IL SISTEMA SCOLASTICO e i pesci rossi che si arrampicano (I JUST SUED THE SCHOOL SYSTEM)

Gira da tempo un video (I JUST SUED THE SCHOOL SYSTEM, in italiano IL SISTEMA SCOLASTICO) che non amo:

Sotto il fluente rap di questo bell’avvocato di colore si nasconde, per l’ennesima volta, un discorso che volge a minare la fiducia di chiunque nei confronti di una qualsiasi autorità.
Minare la credibilità della religione è stato facile, minare la fiducia nei politici un po’ meno… ma era sempre giocare facile (come minare la fiducia nei confronti delle banche). Adesso si prova a minare la fiducia nella medicina tradizionale, nella scienza, nei mass media (facilissimo) e, da qualche anno, anche nei confronti della scuola.

In questo modo vivremo in un mondo dove non ci si potrà fidare di nessuno: nè del prete (che è pedofilo), nè del politico (che è corrotto), nè del banchiere (che è ladro), nè del medico (che è schiavo delle multinazionali), nè del giornalista (che manipola i dati), nè dello scienziato (che è noioso), nè, figuriamoci, del prof (che, stando al video, è schiavo di un sistema discriminante, che fa sentire stupidi gli altri e tarpa le ali alla creatività).

L’alternativa alla fiducia non è la libertà, ma la superstizione, la creduloneria: se non credo al medico crederò al santone, se non credo al prete crederò al mago, se non credo allo scienziato crederò agli alieni, se non credo ai politici crederò ai dittatori, se non credo al prof crederò al ciarlatano.

Un mondo in cui nessuno si fida di nessuno è un inferno percorso dal sospetto, dalla rabbia e dalla solitudine.

E questo video contribuisce a costruire un pezzetto di questo inferno.

Oltre a questa terribile visione di fondo, che non condivido assolutamente, il video sostiene, in pratica, che la scuola, che ha 150 anni, è vecchia e va aggiornata.

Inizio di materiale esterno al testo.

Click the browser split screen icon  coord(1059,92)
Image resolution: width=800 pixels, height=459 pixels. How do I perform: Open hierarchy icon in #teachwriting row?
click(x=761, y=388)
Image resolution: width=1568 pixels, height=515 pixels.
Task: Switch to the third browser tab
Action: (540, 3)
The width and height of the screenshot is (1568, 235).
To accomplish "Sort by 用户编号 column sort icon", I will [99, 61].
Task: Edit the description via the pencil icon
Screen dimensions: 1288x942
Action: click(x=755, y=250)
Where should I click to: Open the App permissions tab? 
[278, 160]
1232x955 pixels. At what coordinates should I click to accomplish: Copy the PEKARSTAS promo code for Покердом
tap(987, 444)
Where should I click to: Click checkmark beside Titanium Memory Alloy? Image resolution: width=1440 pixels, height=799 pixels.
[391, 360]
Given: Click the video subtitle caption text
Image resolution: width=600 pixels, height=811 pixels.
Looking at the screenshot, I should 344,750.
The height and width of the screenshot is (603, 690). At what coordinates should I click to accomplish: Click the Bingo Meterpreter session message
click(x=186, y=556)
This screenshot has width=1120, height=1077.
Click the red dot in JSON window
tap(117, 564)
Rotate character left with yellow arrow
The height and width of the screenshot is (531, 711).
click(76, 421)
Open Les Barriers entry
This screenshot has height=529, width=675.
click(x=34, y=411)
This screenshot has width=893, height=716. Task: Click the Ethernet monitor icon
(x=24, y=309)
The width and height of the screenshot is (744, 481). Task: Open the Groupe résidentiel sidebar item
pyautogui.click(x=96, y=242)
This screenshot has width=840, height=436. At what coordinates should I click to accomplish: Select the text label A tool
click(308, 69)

Io la penso in modo diametralmente opposto: la scuola è una delle poche istituzioni (insieme alla Chiesa, che però non è obbligatoria) che è riuscita a salvare alcuni valori che erano diffusi nel mondo di 150 anni fa e adesso non lo sono più. Ad esempio, il rapporto fra le generazioni (in quale altro luogo un quarantenne può dialogare a lungo con dei dodicenni?), la completa gratuità (non c’è scambio diretto di soldi fra prof e alunni, fra gli alunni e fra i prof), il gusto per fare cose che subito non piacciono… (e l’elenco continua in base alla vostra capacità di vedere il bene quando lo incontrate).

La scuola nella sua struttura (il famoso “sistema scolastico”) va benissimo così: sono più i pro che i contro.

Il video dice che “non è colpa degli insegnanti” a loro volta vittime del “sistema scolastico”: è ovviamente una falsità. Se l’esperienza scolastica di uno studente è negativa è completamente colpa degli insegnanti: il “sistema scolastico” ha pochissime colpe. La retorica con cui l’avvocato conclude la sua filippica (i sogni, il cuore bla bla bla) è, in realtà, la quotidianità didattica dei bravi insegnanti… quotidianità che è molto immune dai problemi del “sistema scolastico”, dei quali gli studenti si accorgono in percentuale molto piccola. Gli studenti si ricordano se al loro prof piaceva insegnare, se amava le sue materie e stare con loro, ricordano se li ha fatti lavorare oppure se leggeva il giornale. Ecco le cose che ricordano degli insegnanti. Nessuna delle critiche che vengono mosse dall’avvocato accusatore rientra nelle normali critiche che gli studenti italiani fanno alla scuola. Se uno studente si lamenta, è perchè il prof non spiega, oppure perchè fa compiti a sorpresa, o perchè è ingiusto nelle valutazioni, oppure se è sempre assente o se porta le verifiche corrette in ritardo… lo studente non si lamenta perchè deve stare seduto in ordine o perchè gli viene dato un intervallo breve o perchè viene castrata la sua creatività. In tanti anni che sono a scuola, in tanti tipi di scuole diverse, non ho mai ascoltato nessuna di queste critiche. Sono gli adulti (mi verrebbe da dire in malafede) che attaccano la scuola con questi argomenti.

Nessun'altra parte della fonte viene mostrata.